[Records for the exercise start]

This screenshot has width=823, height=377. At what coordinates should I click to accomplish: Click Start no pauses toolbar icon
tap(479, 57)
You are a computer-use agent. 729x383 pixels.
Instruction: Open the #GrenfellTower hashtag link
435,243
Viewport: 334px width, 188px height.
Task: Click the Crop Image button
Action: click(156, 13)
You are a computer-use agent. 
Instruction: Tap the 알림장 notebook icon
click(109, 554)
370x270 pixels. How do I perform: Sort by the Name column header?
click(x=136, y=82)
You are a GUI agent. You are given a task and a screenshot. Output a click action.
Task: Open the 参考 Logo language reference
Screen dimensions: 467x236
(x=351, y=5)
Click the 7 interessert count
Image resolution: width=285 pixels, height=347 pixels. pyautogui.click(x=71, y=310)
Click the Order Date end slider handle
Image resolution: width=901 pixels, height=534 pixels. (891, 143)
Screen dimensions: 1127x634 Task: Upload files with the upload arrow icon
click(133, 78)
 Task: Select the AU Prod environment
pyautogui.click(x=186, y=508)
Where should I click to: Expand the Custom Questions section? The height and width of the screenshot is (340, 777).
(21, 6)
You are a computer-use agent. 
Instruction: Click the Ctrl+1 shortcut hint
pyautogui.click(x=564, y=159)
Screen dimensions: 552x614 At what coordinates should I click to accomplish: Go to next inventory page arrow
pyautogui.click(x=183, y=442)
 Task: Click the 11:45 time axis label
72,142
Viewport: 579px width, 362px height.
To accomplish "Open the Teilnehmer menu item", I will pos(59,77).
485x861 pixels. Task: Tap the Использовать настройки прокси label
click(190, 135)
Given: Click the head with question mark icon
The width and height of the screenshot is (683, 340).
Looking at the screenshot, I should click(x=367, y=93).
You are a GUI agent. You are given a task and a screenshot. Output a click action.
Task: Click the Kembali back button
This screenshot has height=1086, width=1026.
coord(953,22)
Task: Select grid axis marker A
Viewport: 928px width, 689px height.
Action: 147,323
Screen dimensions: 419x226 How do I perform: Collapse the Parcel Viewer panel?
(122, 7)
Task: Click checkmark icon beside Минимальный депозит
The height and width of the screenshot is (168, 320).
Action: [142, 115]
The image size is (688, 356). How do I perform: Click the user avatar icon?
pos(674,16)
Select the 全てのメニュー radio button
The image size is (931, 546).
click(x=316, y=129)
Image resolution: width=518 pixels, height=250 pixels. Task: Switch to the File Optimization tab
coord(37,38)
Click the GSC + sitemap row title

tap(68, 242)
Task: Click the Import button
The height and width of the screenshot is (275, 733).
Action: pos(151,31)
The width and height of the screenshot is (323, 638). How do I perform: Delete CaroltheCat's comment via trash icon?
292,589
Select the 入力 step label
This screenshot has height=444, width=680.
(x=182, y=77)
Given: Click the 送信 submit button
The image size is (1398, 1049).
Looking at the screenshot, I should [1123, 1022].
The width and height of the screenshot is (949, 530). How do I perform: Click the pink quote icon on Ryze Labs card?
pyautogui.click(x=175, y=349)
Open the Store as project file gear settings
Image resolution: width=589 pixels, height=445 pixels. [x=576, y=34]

[Records for the exercise end]

» The exercise
How many lines in the records above contain the string "button"? Reply with the number alone.

» The reply
5